So many of the descendants of those who managed to escape the famine now call America their home.  They had a profound impact on Catholicism in America, which had been rather small, until their arrival.   

I can now finally get back to Long Island of the mid to late 1980s.  A prolific reader, Uncle Andy would talk of family and Irish history in a fascinating and witty way.  While Uncle Joe was an Augustinian priest and Aunt Kitty was a Mercy nun, Uncle Andy’s tales could be highly critical of Catholicism and Irish nationalism, setting him at odds with all of his siblings.  So much of it seems to have been his reaction to events he personally witnessed in the Dublin of his late teens:

“‘Easter 1916’ by William Butler Yeats is one of the most famous poems written in English in modern times. It commemorates the doomed Irish rebellion that occurred at Easter a century ago….One of the Irish leaders was Patrick Pearse, who was obsessed with ideas of redemption through blood….Following the logic of his teaching, on Easter Monday 1916, Pearse joined other nationalists, both Catholic and secular, in a suicidal rising against British power” (Phillip Jenkins, Aletia, 3/28/16). 
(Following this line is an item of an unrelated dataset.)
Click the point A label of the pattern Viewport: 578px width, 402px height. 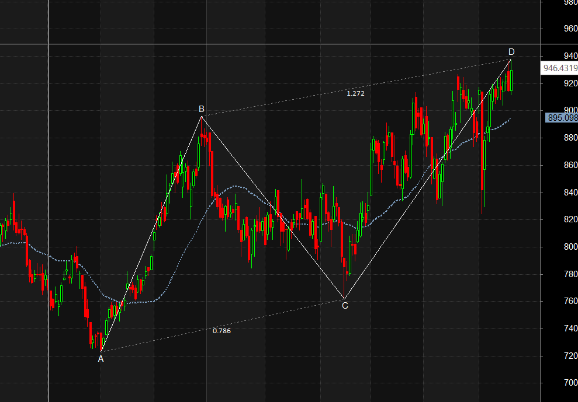click(x=101, y=359)
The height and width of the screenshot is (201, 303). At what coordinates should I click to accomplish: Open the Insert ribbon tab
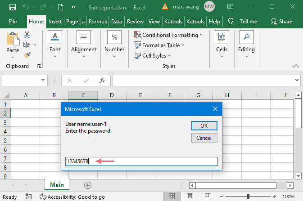point(55,21)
While Ireland is now commemorating the 100th anniversary of the “Easter Rebellion,” many Irish Americans seem to have romanticized notions of what actually happened.  After Uncle Andy’s death, I came across Peter DeRosa’s “Rebels: The Irish Rising of 1916” and better appreciated that Uncle Andy gave me an eyewitness account of pivotal 20th Century events.  And while Ireland had undoubtedly suffered much, the suicidal undertakings of Pearse and others do not stand up to a Catholic “just war” analysis:
   
The strict conditions for legitimate defense by military force require rigorous consideration. The gravity of such a decision makes it subject to rigorous conditions of moral legitimacy. At one and the same time:
- the damage inflicted by the aggressor on the nation or community of nations must be lasting, grave, and certain;
- all other means of putting an end to it must have been shown to be impractical or ineffective;
- there must be serious prospects of success;
- the use of arms must not produce evils and disorders graver than the evil to be eliminated. The power of modern means of destruction weighs very heavily in evaluating this condition.
These are the traditional elements enumerated in what is called the ‘just war’ doctrine.
The evaluation of these conditions for moral legitimacy belongs to the prudential judgment of those who have responsibility for the common good” (Catechism of the Catholic Church, #2309).